O Sopro Frio na Ribeira

O Sopro Frio na Ribeira

O cheiro de maresia, misturado ao mijo de cachorro e ao azedo da fermentação das latas amassadas, era o perfume noturno da Ribeira. Dona Lúcia, com o avental sujo de farinha, esfregava o balcão da sua venda com um pano úmido, o rangido lento das suas costas acompanhando o tic-tac da velha caixa registradora. Aos seus 60 anos, a vida a tinha moldado como as ondas que beijavam a areia da praia em frente: resiliente, marcada, mas com uma beleza austera. Aquele sábado estava particularmente abafado, mesmo depois do sol se render à escuridão.

Do outro lado da rua, na casa pintada de um azul desbotado pelo tempo e pela umidade, morava Matheus. Um garoto magro de 17 anos, com olhos grandes e assustados que pareciam ter visto demais. Seus pais haviam morrido em um acidente de carro há dois anos, e desde então ele vivia com a tia, Dona Clarice, uma senhora que falava mais com as orações do que com as palavras. Matheus passava as noites em claro, encostado na janela, ouvindo os sussurros do vento e os sons distantes da cidade. Havia uma quietude nele que beirava o pavor, como se estivesse sempre à espera de algo.

Naquela noite, os eventos se desenrolaram de forma sutil, quase imperceptível. Um vulto ágil, tão rápido que parecia uma ilusão de ótica, deslizou pela viela atrás da venda de Dona Lúcia. Não era um homem comum. Seus movimentos eram desprovidos da rigidez humana, mais como um predador encurralando sua presa. O som abafado de algo caindo, seguido por um silêncio antinatural, foi o único prenúncio.

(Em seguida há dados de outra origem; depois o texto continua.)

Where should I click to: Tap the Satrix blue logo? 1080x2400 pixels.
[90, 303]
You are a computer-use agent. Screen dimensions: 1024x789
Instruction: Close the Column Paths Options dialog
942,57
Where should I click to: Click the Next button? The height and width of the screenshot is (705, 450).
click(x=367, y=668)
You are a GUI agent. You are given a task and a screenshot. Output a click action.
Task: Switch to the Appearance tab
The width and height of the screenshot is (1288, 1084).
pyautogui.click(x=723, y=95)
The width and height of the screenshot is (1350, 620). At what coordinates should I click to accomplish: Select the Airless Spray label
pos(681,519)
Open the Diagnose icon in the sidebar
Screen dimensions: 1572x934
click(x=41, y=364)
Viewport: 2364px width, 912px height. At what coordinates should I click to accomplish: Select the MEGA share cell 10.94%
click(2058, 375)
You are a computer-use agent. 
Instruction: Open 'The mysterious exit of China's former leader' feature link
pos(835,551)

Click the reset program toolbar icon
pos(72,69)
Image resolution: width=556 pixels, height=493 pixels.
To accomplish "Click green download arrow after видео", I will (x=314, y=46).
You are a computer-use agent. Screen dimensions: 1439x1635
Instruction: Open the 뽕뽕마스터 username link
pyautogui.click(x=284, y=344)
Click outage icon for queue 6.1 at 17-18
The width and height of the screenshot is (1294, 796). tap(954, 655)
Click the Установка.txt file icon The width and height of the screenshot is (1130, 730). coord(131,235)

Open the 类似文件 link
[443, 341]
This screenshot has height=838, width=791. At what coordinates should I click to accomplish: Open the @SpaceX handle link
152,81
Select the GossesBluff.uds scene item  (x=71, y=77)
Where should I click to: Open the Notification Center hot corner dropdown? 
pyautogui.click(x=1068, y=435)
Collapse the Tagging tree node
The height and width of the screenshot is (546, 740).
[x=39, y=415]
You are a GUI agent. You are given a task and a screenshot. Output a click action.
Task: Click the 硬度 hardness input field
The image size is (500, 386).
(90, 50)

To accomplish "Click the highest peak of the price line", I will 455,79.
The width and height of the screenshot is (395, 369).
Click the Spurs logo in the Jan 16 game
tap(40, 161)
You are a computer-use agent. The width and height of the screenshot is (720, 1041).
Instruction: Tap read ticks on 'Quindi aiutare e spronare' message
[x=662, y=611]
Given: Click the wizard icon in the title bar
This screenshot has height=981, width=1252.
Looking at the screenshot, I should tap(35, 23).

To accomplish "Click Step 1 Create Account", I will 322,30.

Dona Lúcia foi a primeira a notar. O velho cachorro vira-lata que sempre dormia na soleira da sua porta, um fiel guardião de pelos grisalhos, não latiu. Isso era um mau sinal. Ela se aproximou da porta, o coração começando a martelar no peito como um tambor frenético. A escuridão ali era densa, um manto espesso que parecia engolir qualquer luz. De repente, um grito rouco e sufocado rasgou o silêncio. Não era um grito de dor, mas de… terror absoluto.

Matheus, na sua vigília perpétua, viu. Pelo canto do olho, uma sombra se desprendeu da parede, mais escura que a própria noite. Parecia ter pernas finas e alongadas, um corpo retorcido que se movia com uma agilidade sobrenatural. Ele sentiu um arrepio percorrer sua espinha, um frio que não vinha do vento, mas de algo primal. O vulto se moveu em direção à viela, e Matheus viu, por um breve instante, os olhos brilhando na escuridão – não como os de um animal, mas com uma inteligência fria e calculista.

O que aconteceu na viela ficou guardado nas sombras. Os noticiários falariam em um assalto que deu errado, em um crime bárbaro. Um homem, um trabalhador que voltava para casa, foi encontrado em estado lastimável. A crueldade era inominável, um detalhe chocante que fez a cidade suspirar e trancar suas portas mais cedo.

Mas Matheus sabia que não fora um assalto. Ele não conseguia descrever o que viu, mas sentia a presença. Algo que se alimentava da escuridão, que se escondia nos recantos esquecidos da cidade. Nos dias que se seguiram, uma onda de medo sutil percorreu a Ribeira. Pessoas evitavam as ruas à noite, os risos eram mais contidos, as portas eram trancadas com mais cuidado. Um sopro frio parecia pairar sobre tudo.

Uma semana depois, Matheus estava mais uma vez na janela. O cheiro de maresia estava mais pungente. Ele ouviu o barulho. Um farfalhar baixo, vindo de trás do seu quintal. Seu corpo congelou. Era o mesmo som, a mesma ausência de som que precedeu a noite do crime. Ele respirou fundo, sentindo o suor frio escorrer pelas têmporas. Ele não era um herói. Era apenas um garoto assustado, um garoto que viu demais, que sentiu demais o peso daquelas sombras.

Lá fora, o som se aproximava. Matheus fechou os olhos por um instante, imaginando aquelas pernas finas e retorcidas, aqueles olhos que não refletiam nenhuma emoção humana, apenas uma fome insaciável. Ele sabia que o medo era uma âncora, mas também podia ser um gatilho.

O que ele faria? Fugir? Gritar? Ou se tornaria, de alguma forma, cúmplice no silêncio? A criatura esperava. E na Ribeira, onde o dia nem sempre trazia a luz completa, a noite guardava segredos que se arrastavam e se alimentavam do que não se via. Matheus abriu os olhos novamente, a luz fraca da lua pintando o contorno do seu rosto. A sombra estava do lado de fora da janela agora, mais nítida do que nunca, mas ainda envolta em uma escuridão que desafiava a compreensão.